Five minutes to go. Graphics checks their sequence. The conversations in the control room amplify and speed up, two and three at a time. But, saints be praised, Lara Logan's piece is coming in from London. A hot feed will not be needed. Neither will an alternate version of the headline tease, which makes no mention of the piece.
The newscast begins feeding out to affiliates with a countdown so control rooms across the country are ready. Then the open hits, and Bob begins the broadcast from the desk. A slight glitch hits -- so slight I don't even see it -- during the pitch to the first story. The crew will fix it for later broadcasts.
It becomes obvious who's focused on what with both producers in the room. Chris is focusing on timing. Rome is focusing on content. Chris worries about what "tells" might have to bite the dust if things run long. Rome suggests questions and ad-libs to Bob and talks with the reporters out live in the field.
Bob's ad-libs and questions are challenging Chris. He's 13 seconds over on time -- no sweat for me, but the beginning of a nasty problem in a tightly-timed network program. He kills two tells, giving him about 20 seconds back, but he needs to find more time in a later segment. He asks somebody to help him out with that.
Bob asks if he can ad-lib something after Lara's story, which included video she shot herself alongside troops in Iraq. Rome cautions him that time is tight. Bob ad-libs but keeps it short.
"Some of that video was shot by Laura, who happens to be pretty good with a camera."
Chris sees a story on the wire and phones a writer in the newsroom to do another tell that could make it into a west-coast broadcast.
Another glitch pops up. Bob comes back on camera after a reporter's story, but he doesn't start talking right away. Two seconds of panic later, he's talking. Ten seconds later, when the commercial break rolls, everybody's trying to figure out what went wrong.
"He had prompter, he had script," the director said, ruling out a technical problem.
The seconds tick down and the last report of the newscast airs -- a story of a soccer team made up of Iraqi children -- with precious little time to spare.

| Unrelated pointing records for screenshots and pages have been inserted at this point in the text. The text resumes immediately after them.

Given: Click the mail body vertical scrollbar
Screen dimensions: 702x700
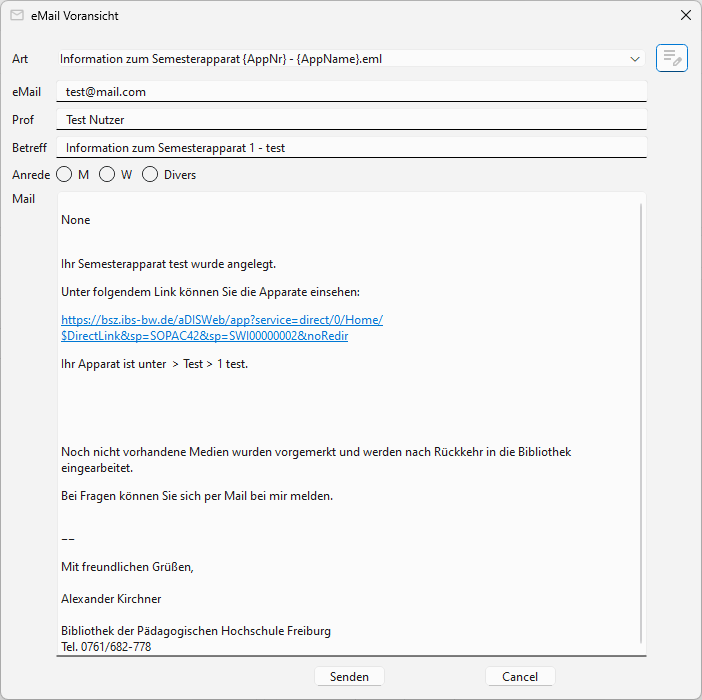Looking at the screenshot, I should pyautogui.click(x=641, y=420).
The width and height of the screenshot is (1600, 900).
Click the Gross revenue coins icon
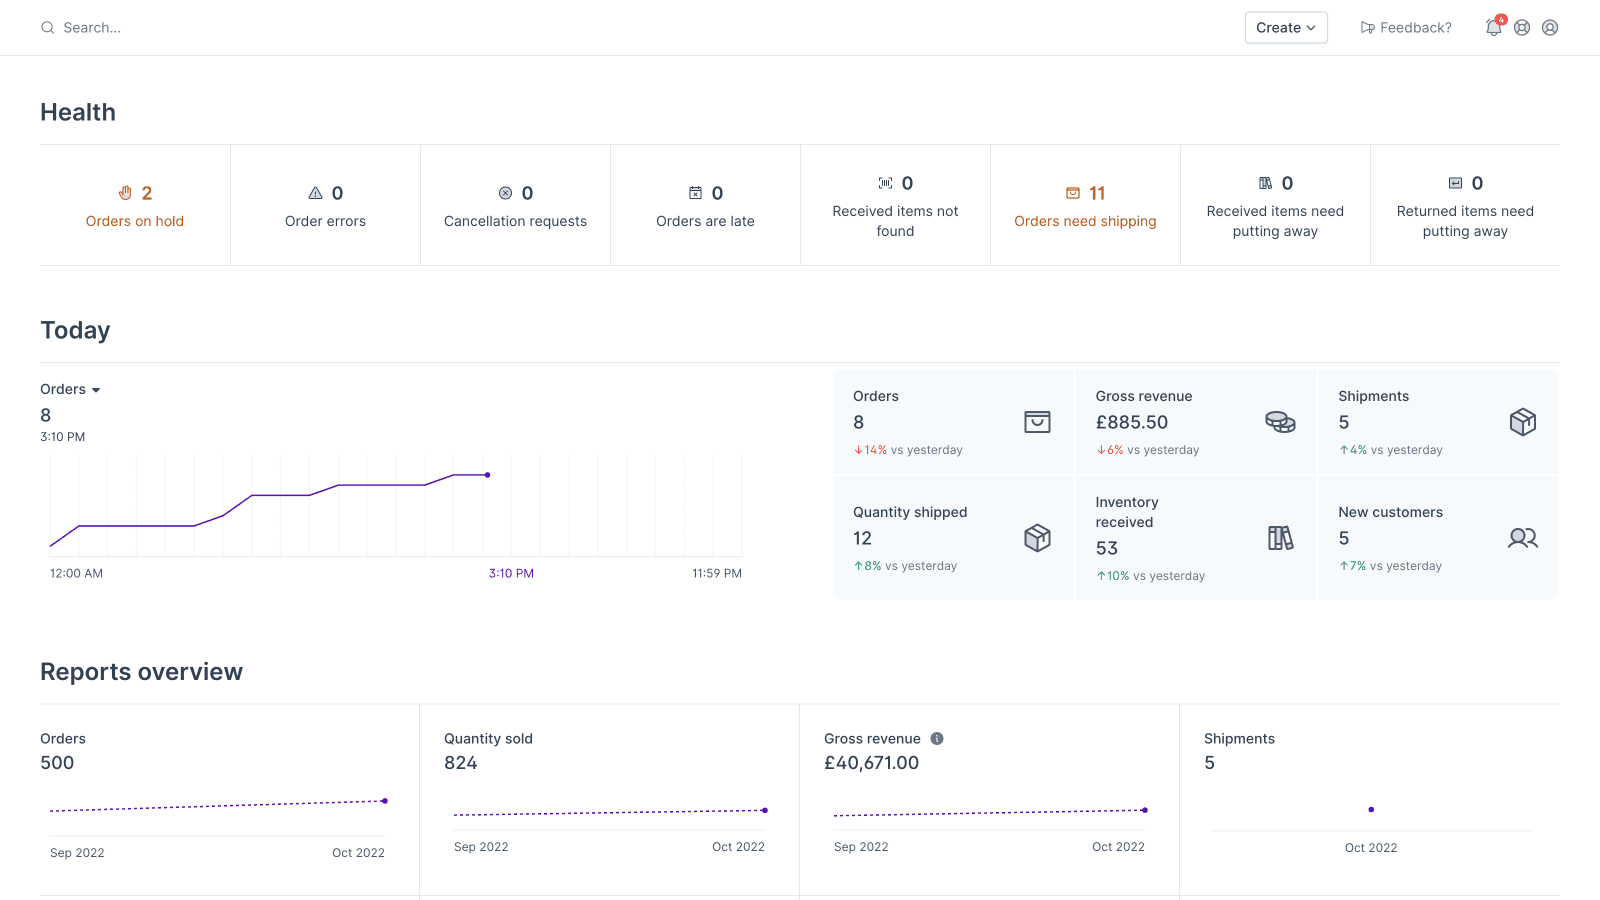click(x=1280, y=422)
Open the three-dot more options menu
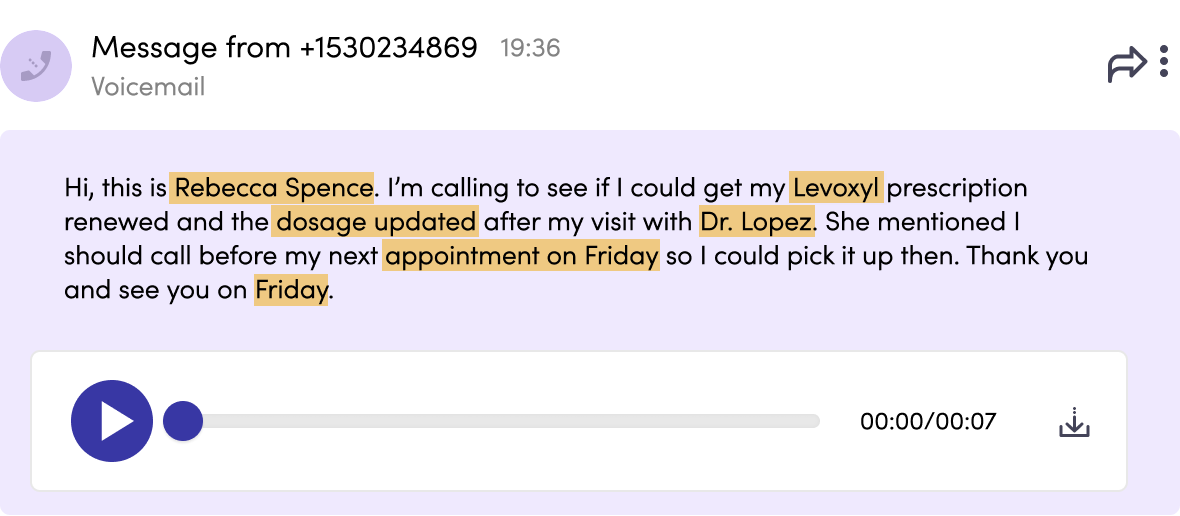Image resolution: width=1180 pixels, height=516 pixels. click(1163, 62)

That precious extra time is consumed by the director holding on the last shot in the story: a child wiping his eyes after a tough loss.
Bob quickly says goodbye and the show is done... for all of two minutes. He hustles back to the anchor desk to do the opening story again, live, for another feed of the newscast going on at 6pm to fix the glitch from earlier. Barring any major breaking news or any major changes in the stories in the first feed, the next program will be stitched together electronically using the live do-over and tape of the first feed. That feed will run again for the west coast, if there's no major updates or breaking news. Many times stories are spliced into the completed first feed.
A.J. led us out and we thanked her. I returned to the streets of West 57th, and about a half-hour later, and several blocks away, I saw two people being shot from a cannon outside the Ed Sullivan Theater for a taping of The Late Show -- something that seemed a lot less challenging than what I'd seen in the CBS News control room.